#### [WHAT YOU ARE ASKED TO DO]
Continue the commit diff that adds data science library tests for workbench images, picking up right after its last line.

#### [PROVIDED TEXT]
— Begin —

RHOAIENG-26513: tests(containers): add unittests for verifying data science libraries in workbench images (#1421)

jiridanek · web-flow · commit 9bc0c11ac193 · 2025-07-22T17:10:42.000+02:00
Introduces a new test suite (`libraries_testunits.py`) to validate key data science libraries (NumPy, Pandas, scikit-learn, Matplotlib, PyTorch, TorchVision, and TorchAudio) within workbench container images. Adds integration of these tests in `libraries_test.py`.

Extends `docker_utils.container_cp` to accept `PathLike` types.
diff --git a/tests/containers/docker_utils.py b/tests/containers/docker_utils.py
@@ -7,6 +7,7 @@
 import sys
 import tarfile
 import time
+from os import PathLike
 from typing import TYPE_CHECKING
 
 import podman
@@ -45,7 +46,9 @@ def wait_for_exit(self) -> int:
         return container.attrs["State"]["ExitCode"]
 
 
-def container_cp(container: Container, src: str, dst: str, user: int | None = None, group: int | None = None) -> None:
+def container_cp(
+    container: Container, src: str | PathLike, dst: str, user: int | None = None, group: int | None = None
+) -> None:
     """
     Copies a directory into a container
     From https://stackoverflow.com/questions/46390309/how-to-copy-a-file-from-host-to-container-using-docker-py-docker-sdk
diff --git a/tests/containers/workbenches/jupyterlab/libraries_test.py b/tests/containers/workbenches/jupyterlab/libraries_test.py
@@ -0,0 +1,47 @@
+from __future__ import annotations
+
+import pathlib
+from typing import TYPE_CHECKING
+
+from tests.containers import docker_utils
+from tests.containers.workbenches.workbench_image_test import WorkbenchContainer, grab_and_check_logs
+
+if TYPE_CHECKING:
+    import pytest_subtests
+
+    from tests.containers.conftest import Image
+
+
+class TestWorkbenchImage:
+    """Tests for workbench images in this repository.

— End —

#### [INFORMATION SUPPLIED]
— Begin —

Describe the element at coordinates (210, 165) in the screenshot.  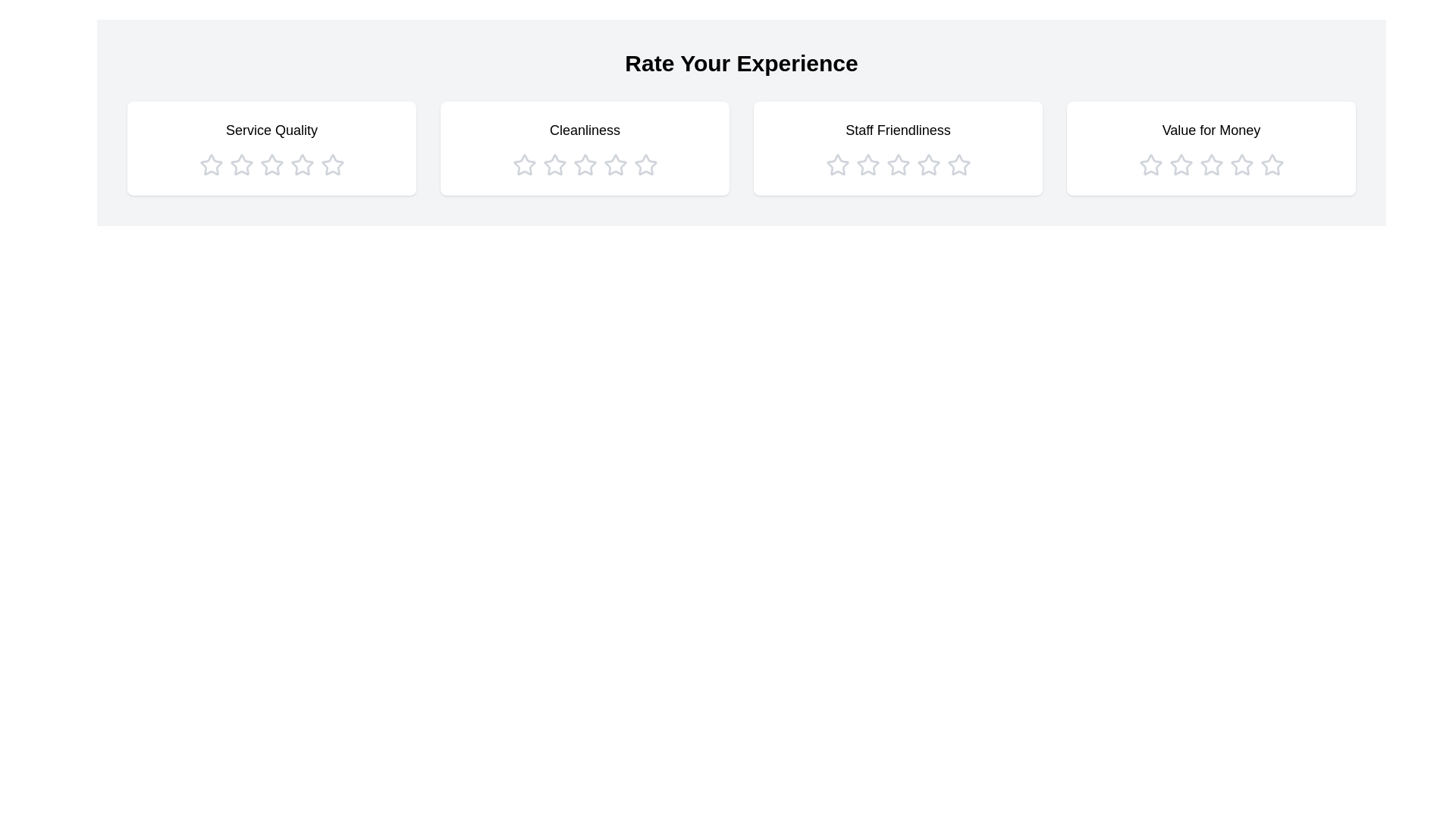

— End —

#### [TASK OUTPUT]
+    A workbench image is an image running a web IDE that listens on port 8888."""
+
+    def test_image_entrypoint_starts(
+        self, subtests: pytest_subtests.SubTests, jupyterlab_datascience_image: Image
+    ) -> None:
+        container = WorkbenchContainer(image=jupyterlab_datascience_image.name, user=1000, group_add=[0])
+        try:
+            try:
+                container.start()
+                # check explicitly that we can connect to the ide running in the workbench
+                with subtests.test("Attempting to connect to the workbench..."):
+                    container._connect()
+                unittests = pathlib.Path(__file__).parent / "libraries_testunits.py"
+                docker_utils.container_cp(container.get_wrapped_container(), unittests, "/opt/app-root/src/")
+                ecode, stdout = container.exec(
+                    [
+                        "env",
+                        f"IMAGE={jupyterlab_datascience_image.labels['name']}",
+                        "bash",
+                        "-c",
+                        "python3 /opt/app-root/src/libraries_testunits.py",
+                    ]
+                )
+                stdout_decoded = stdout.decode()
+                print(stdout_decoded)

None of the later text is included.